-- start Data to process --
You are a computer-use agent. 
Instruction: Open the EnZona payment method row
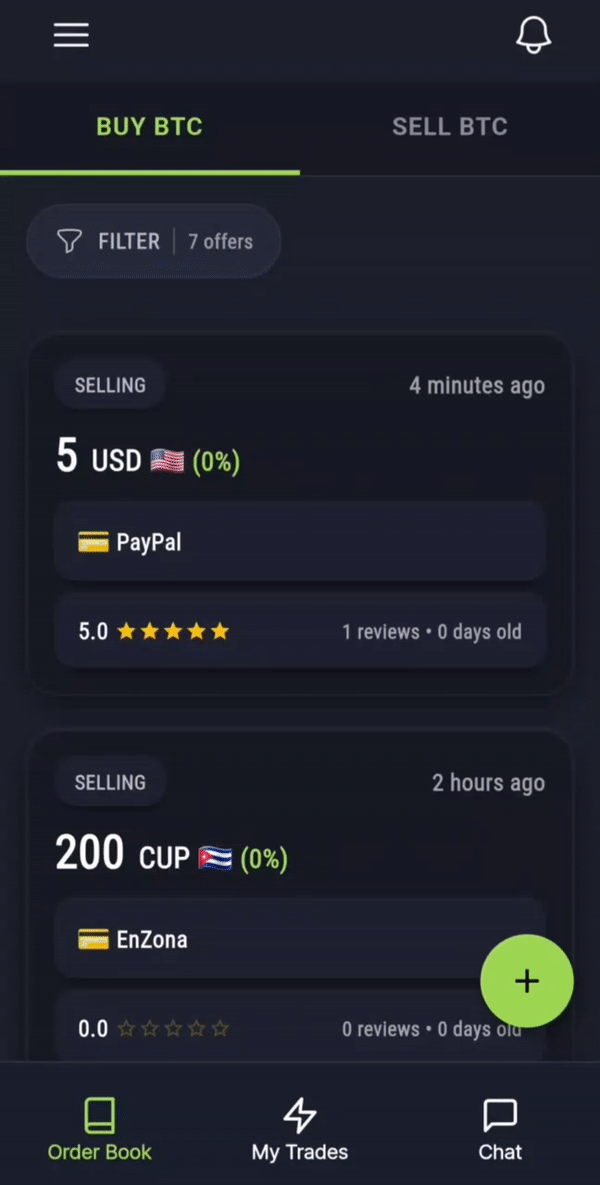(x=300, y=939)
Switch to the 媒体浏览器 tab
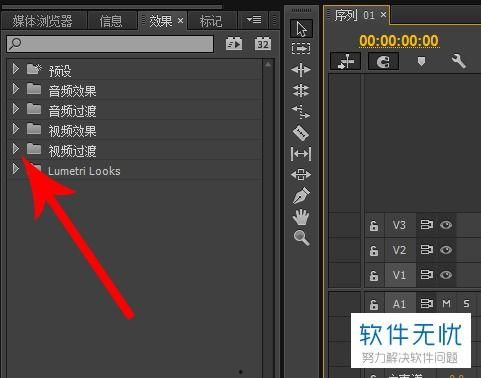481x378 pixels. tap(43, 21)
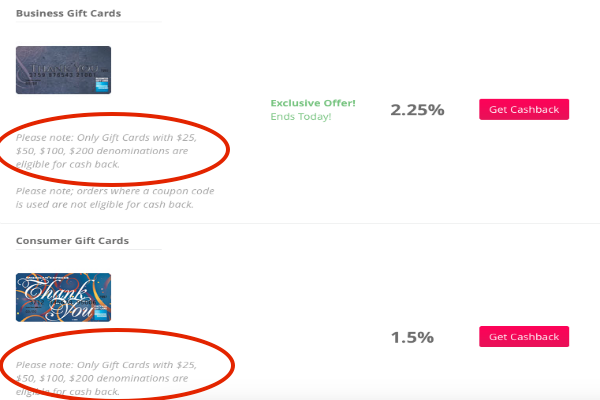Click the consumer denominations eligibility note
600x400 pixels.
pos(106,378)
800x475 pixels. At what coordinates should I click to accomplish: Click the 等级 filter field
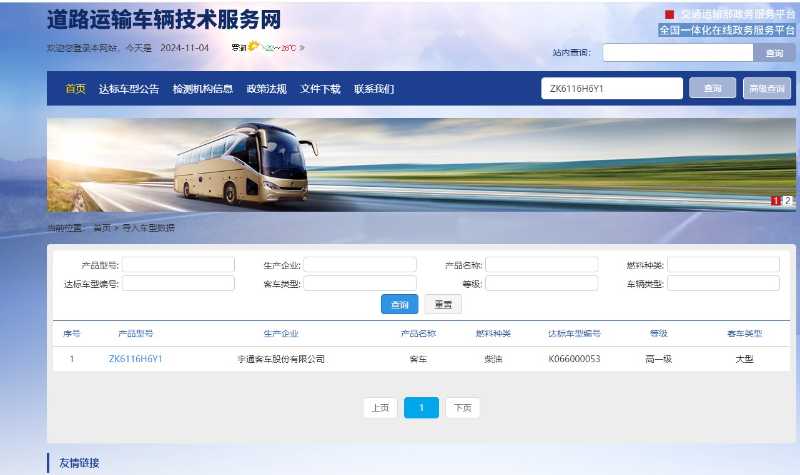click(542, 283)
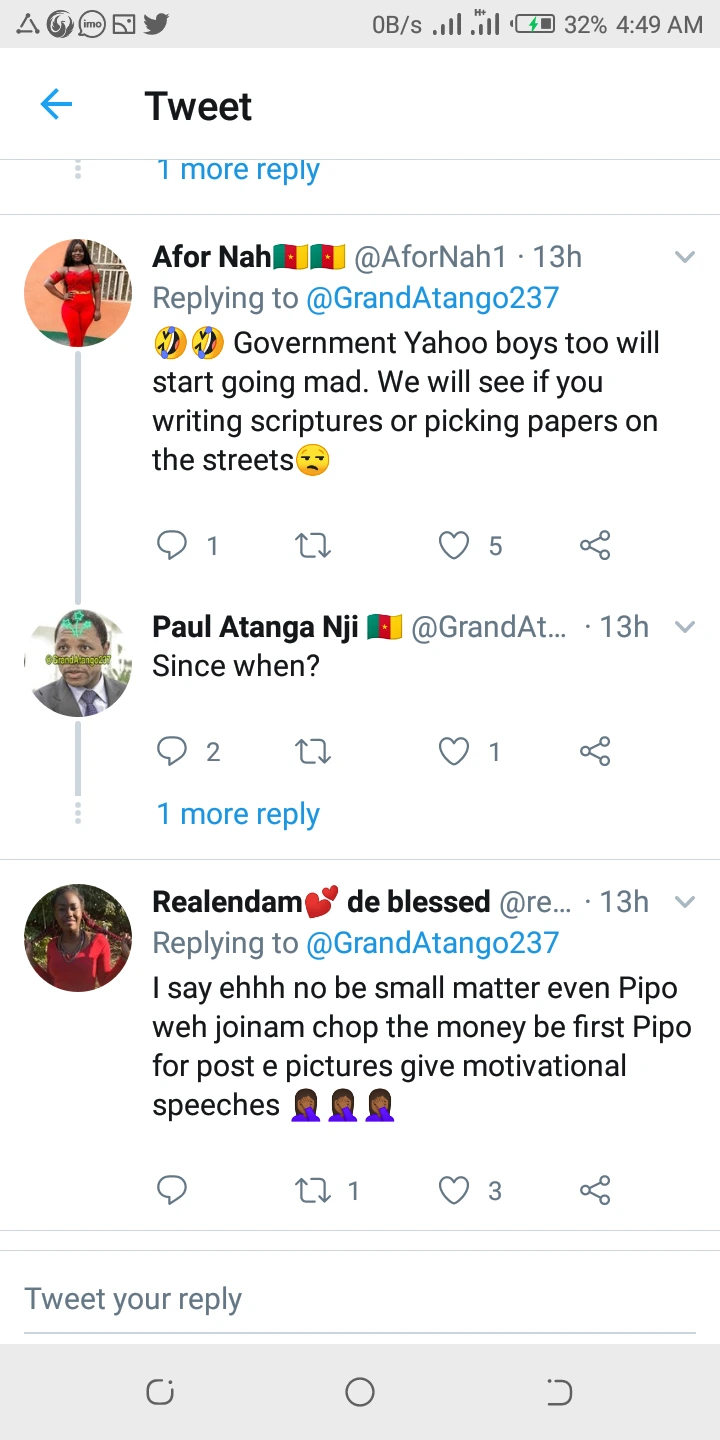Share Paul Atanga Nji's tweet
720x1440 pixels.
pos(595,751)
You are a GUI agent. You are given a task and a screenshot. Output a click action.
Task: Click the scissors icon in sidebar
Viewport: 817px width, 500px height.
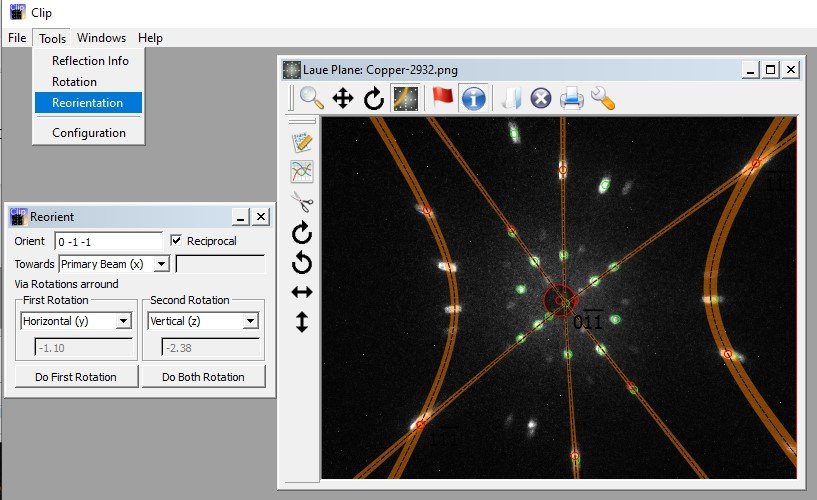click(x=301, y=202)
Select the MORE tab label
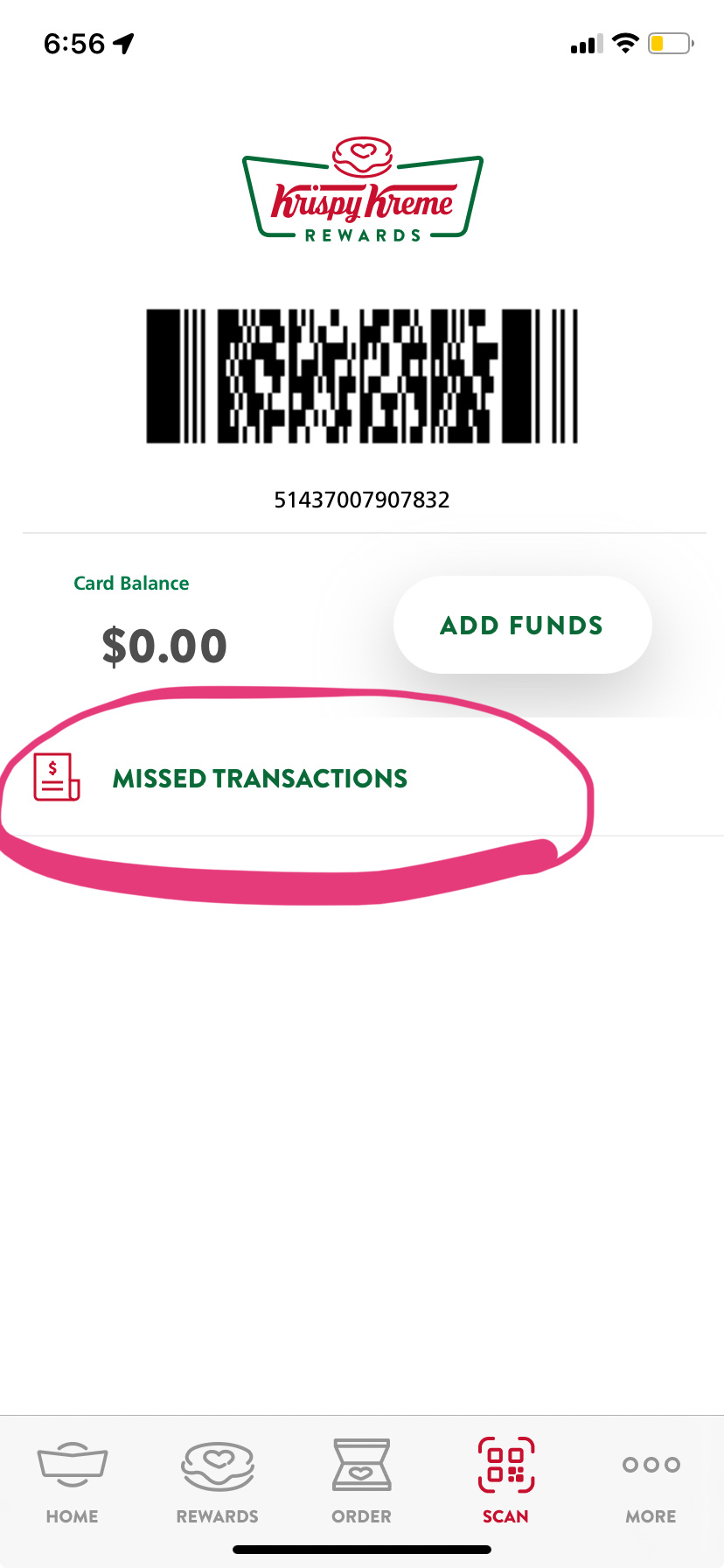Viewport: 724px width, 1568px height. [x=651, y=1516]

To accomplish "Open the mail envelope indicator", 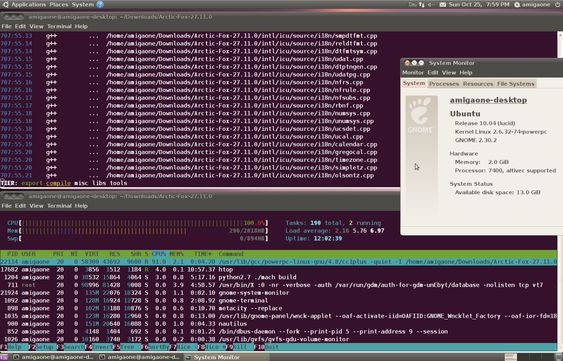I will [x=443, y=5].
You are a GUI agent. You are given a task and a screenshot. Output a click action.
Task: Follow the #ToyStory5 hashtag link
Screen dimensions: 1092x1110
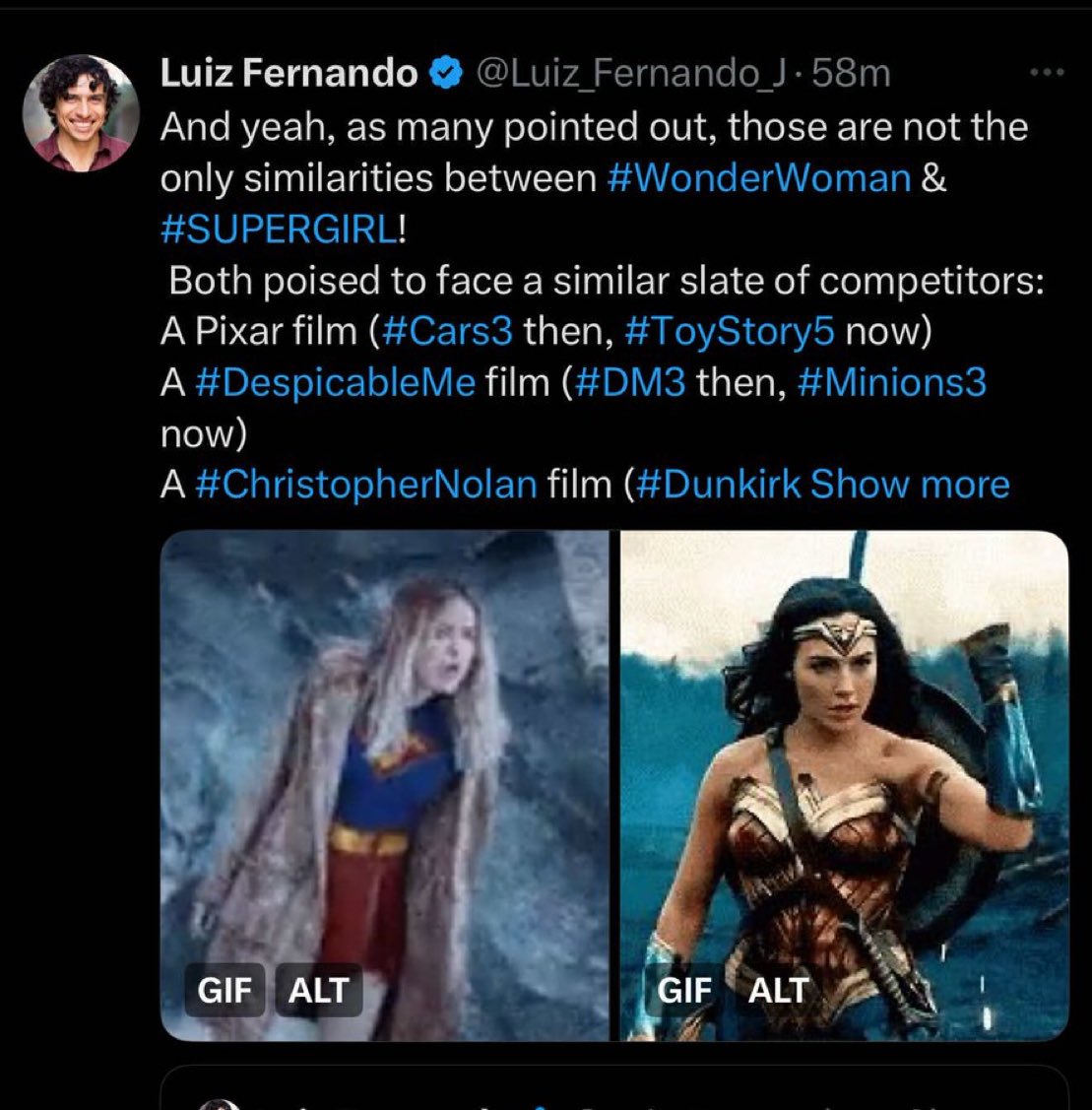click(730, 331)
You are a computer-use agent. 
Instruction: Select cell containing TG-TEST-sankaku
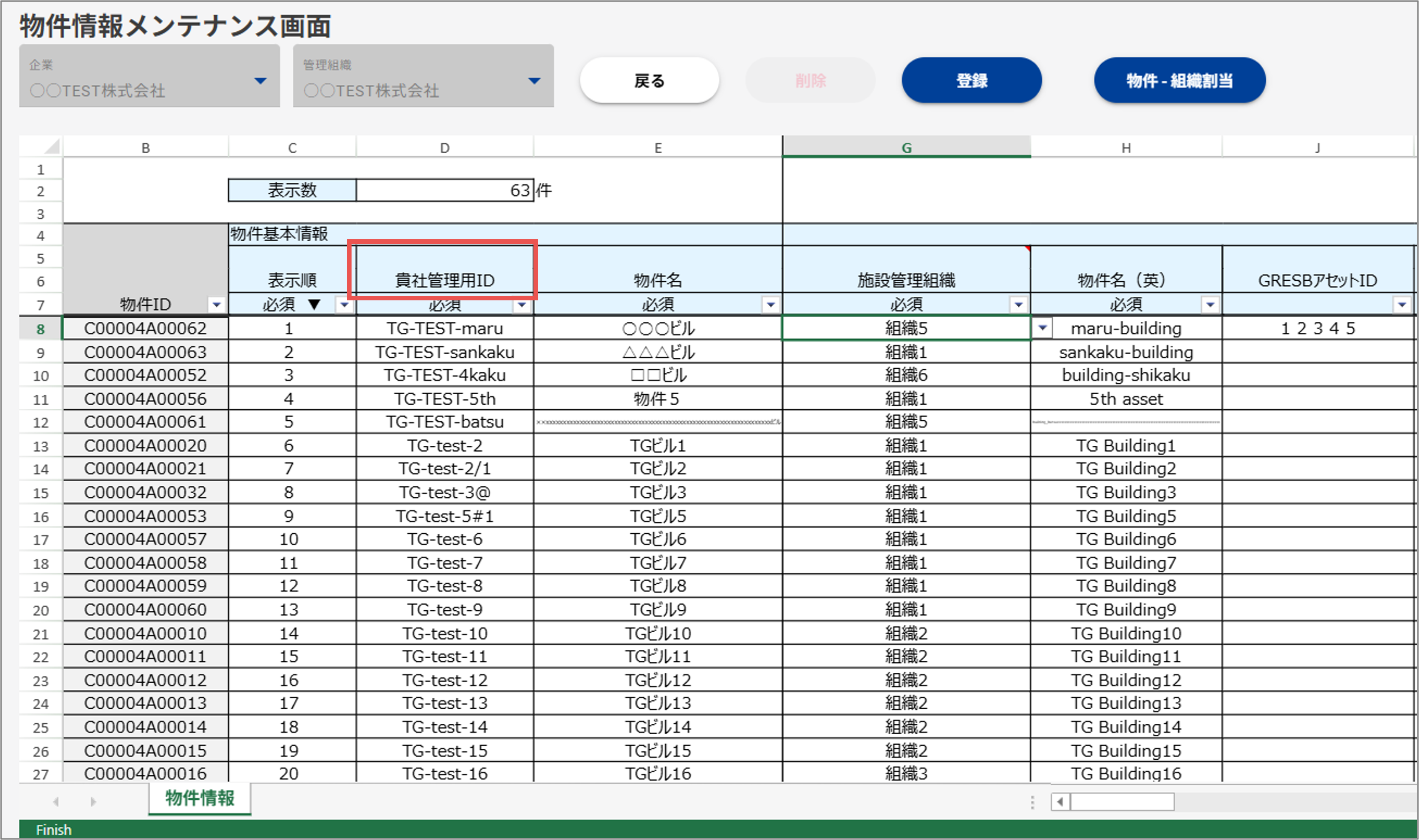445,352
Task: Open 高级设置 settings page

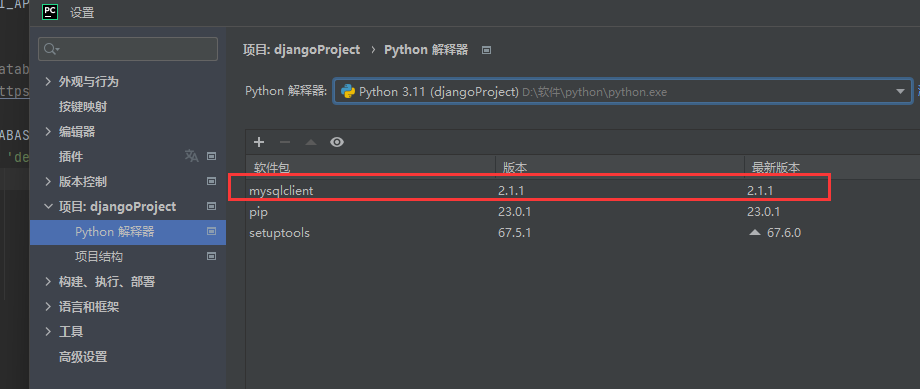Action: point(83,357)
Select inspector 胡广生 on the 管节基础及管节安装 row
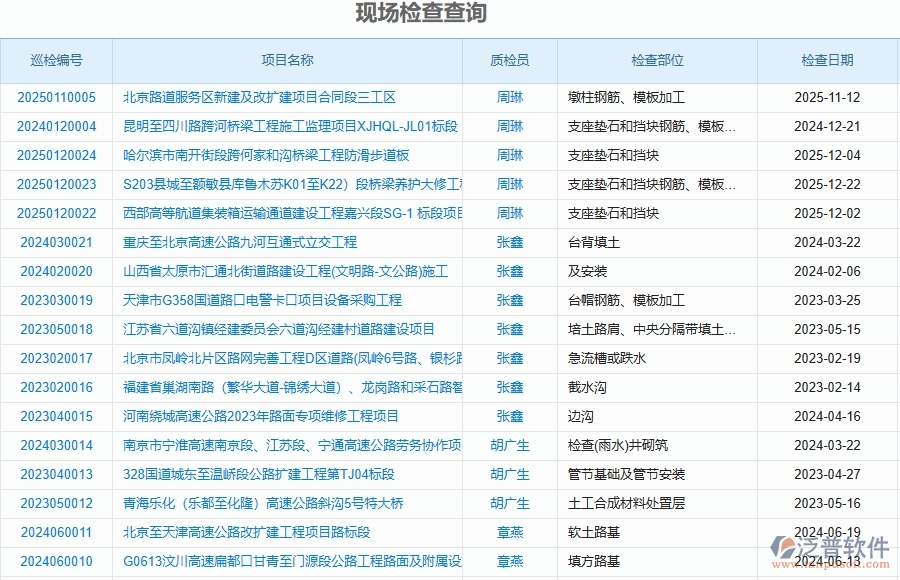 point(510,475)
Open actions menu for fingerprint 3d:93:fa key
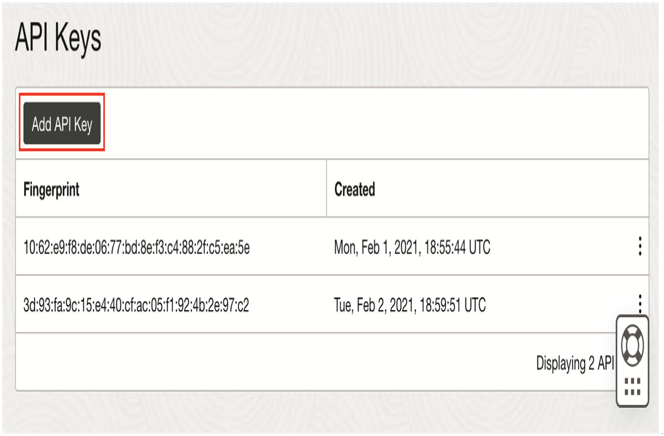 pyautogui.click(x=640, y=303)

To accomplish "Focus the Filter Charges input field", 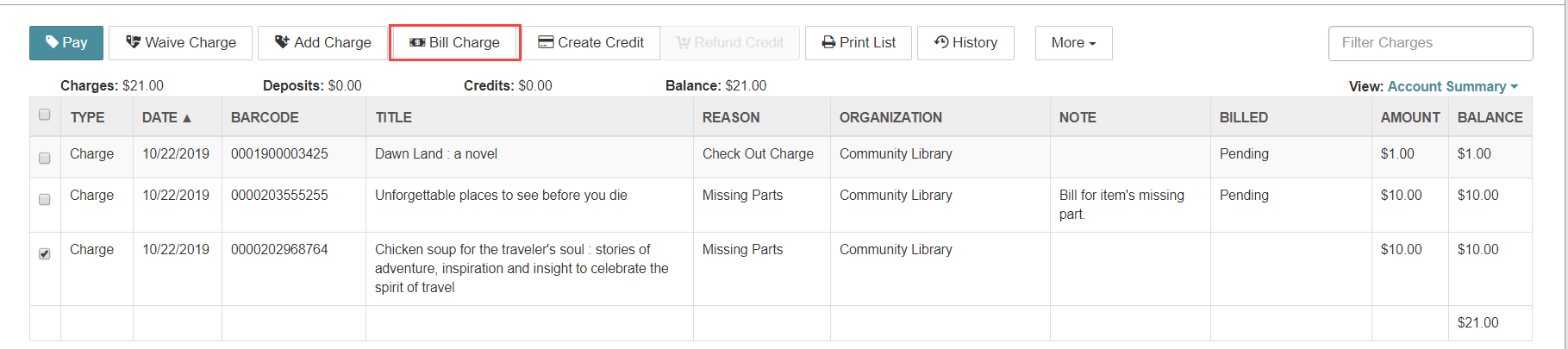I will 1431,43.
-- end Data to process --
Requirement
Report each line of the material above that contains the word "Select", copying every such line in full.

Answer to this exercise
Select the MORE tab label
Instruction: Select cell containing TG-TEST-sankaku
Select inspector 胡广生 on the 管节基础及管节安装 row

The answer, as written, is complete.